_Supplied information:_
★ ★ ★ ★

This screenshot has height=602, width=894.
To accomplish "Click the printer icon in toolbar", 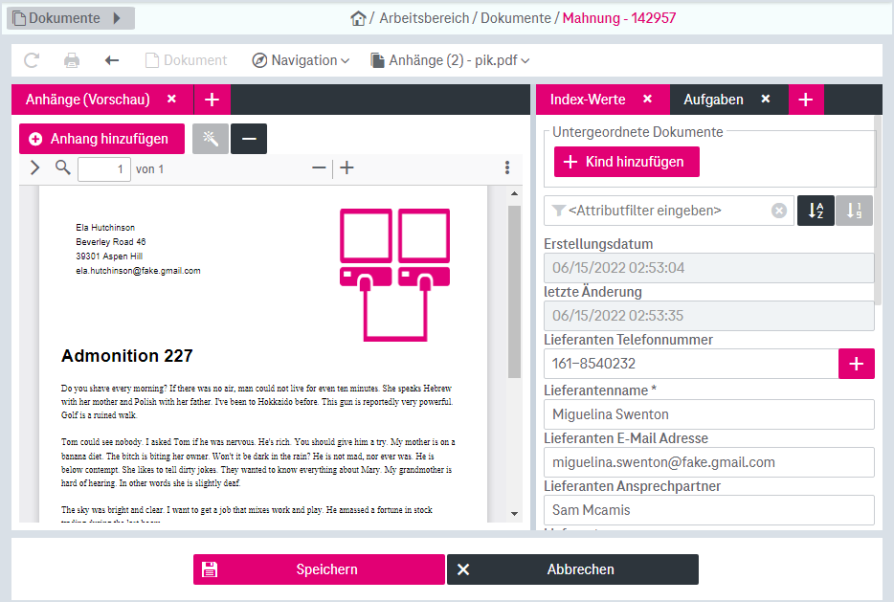I will [72, 60].
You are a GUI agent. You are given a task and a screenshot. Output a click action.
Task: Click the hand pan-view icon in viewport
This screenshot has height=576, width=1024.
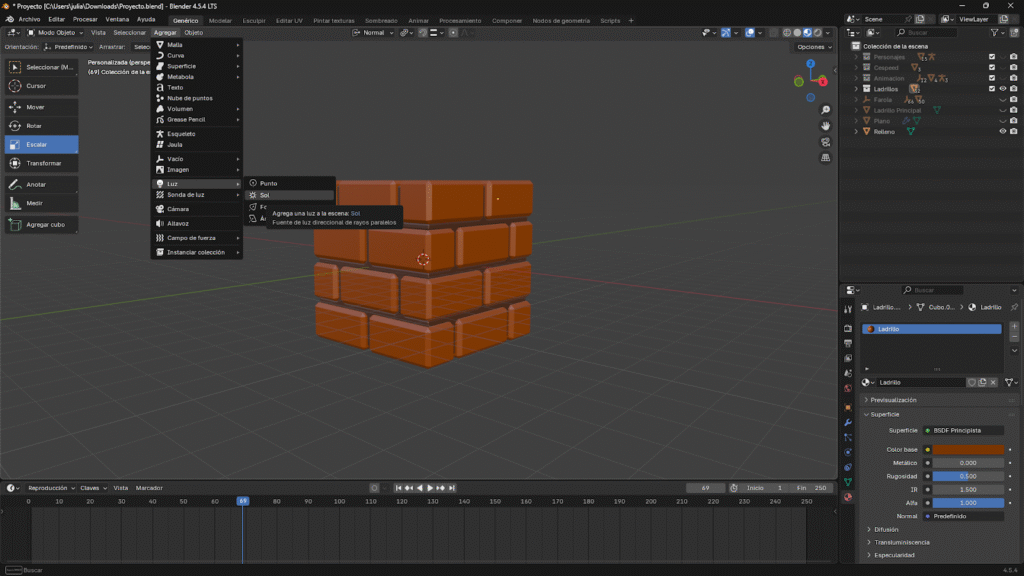[x=826, y=126]
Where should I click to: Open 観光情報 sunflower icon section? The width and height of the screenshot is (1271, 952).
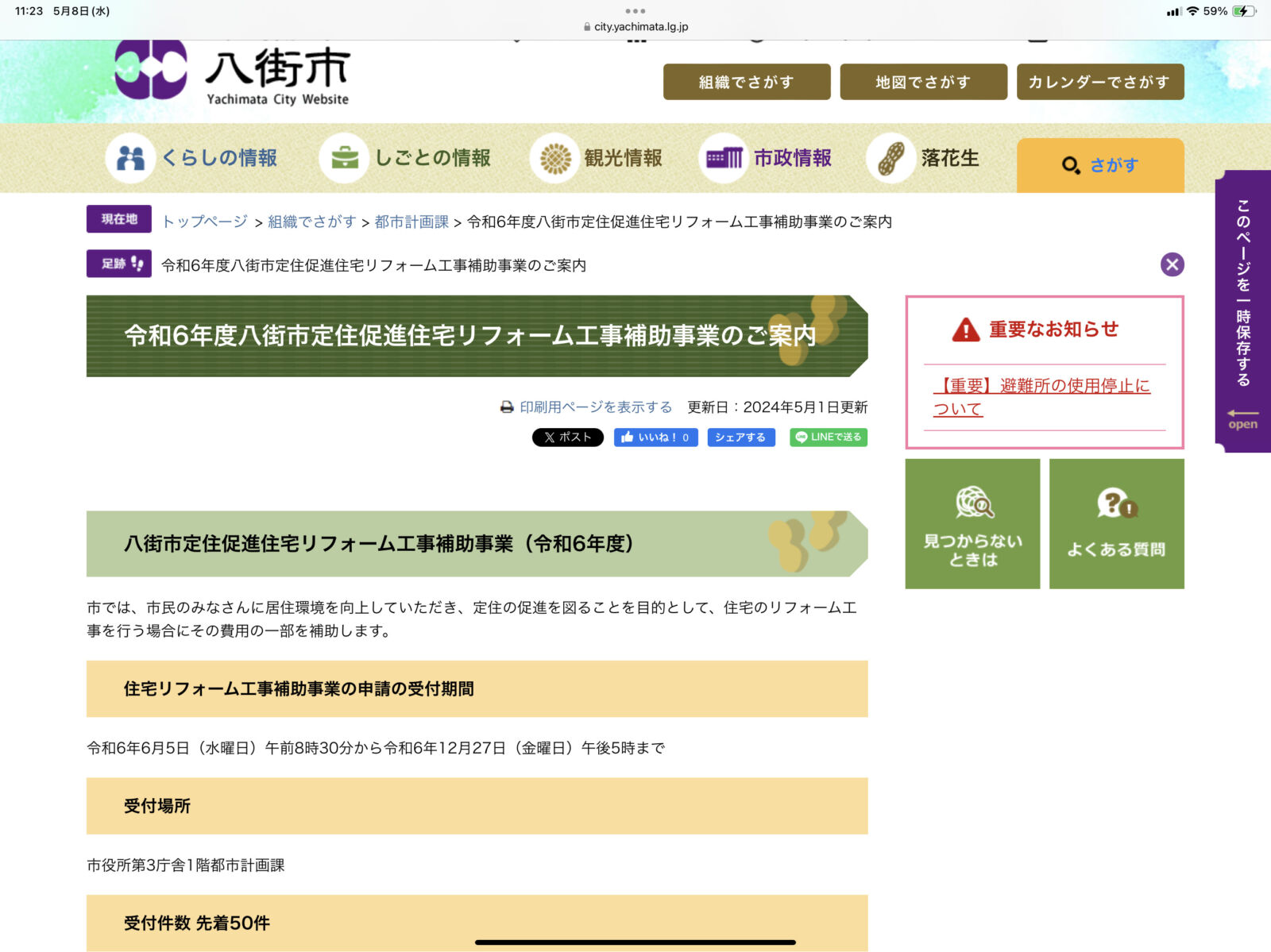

★ ★ ★ ★

A word-for-word copy is needed of the lines from the line with "You are a GUI" through the last line of the entries above, with both ends kept and the pictures dropped.

You are a GUI agent. You are given a task and a screenshot. Output a click action.
Task: Click the hand pan-view icon in viewport
This screenshot has height=576, width=1024.
[x=826, y=126]
Where should I click to: Open 観光情報 sunflower icon section? The width and height of the screenshot is (1271, 952).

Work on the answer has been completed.